----- Data supplied
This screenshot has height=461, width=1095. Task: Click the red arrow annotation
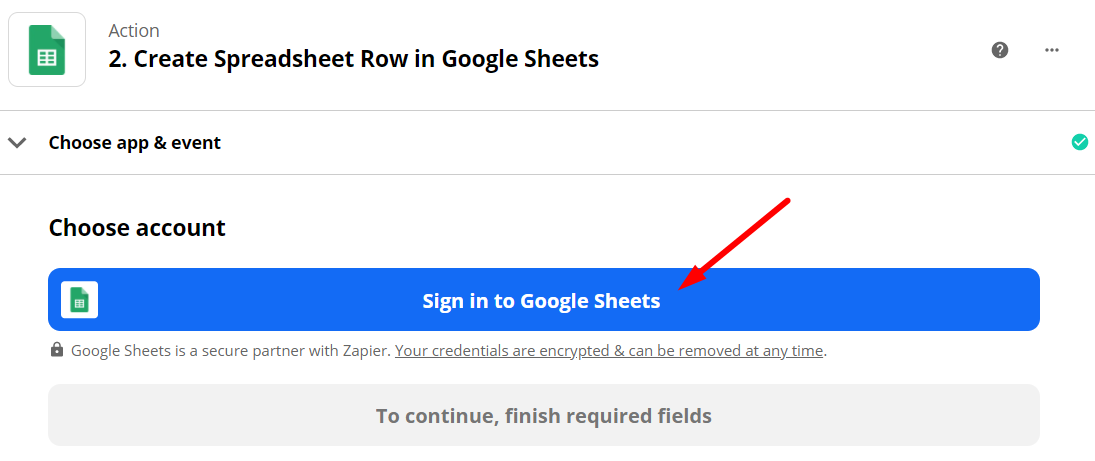[735, 245]
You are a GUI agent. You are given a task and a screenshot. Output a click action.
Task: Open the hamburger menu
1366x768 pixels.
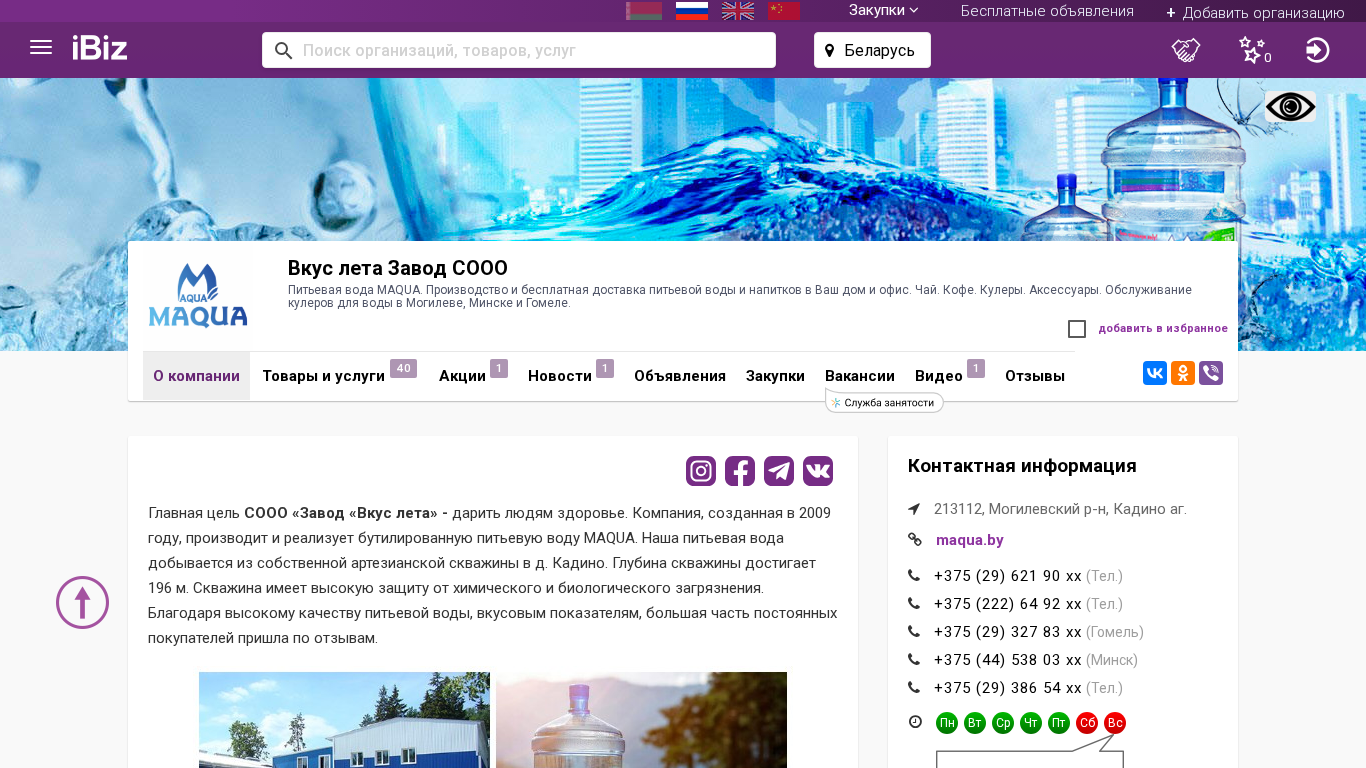tap(41, 48)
----------
* _Task details_
Please copy the data above line for line, leaving out the pictures.

* _Result of this exercise_
This screenshot has height=461, width=1095. Task: Click the red arrow annotation
[735, 245]
You are a GUI agent. You are given a task and a screenshot. Output a click action.
Task: Open the hamburger menu
1366x768 pixels.
tap(41, 48)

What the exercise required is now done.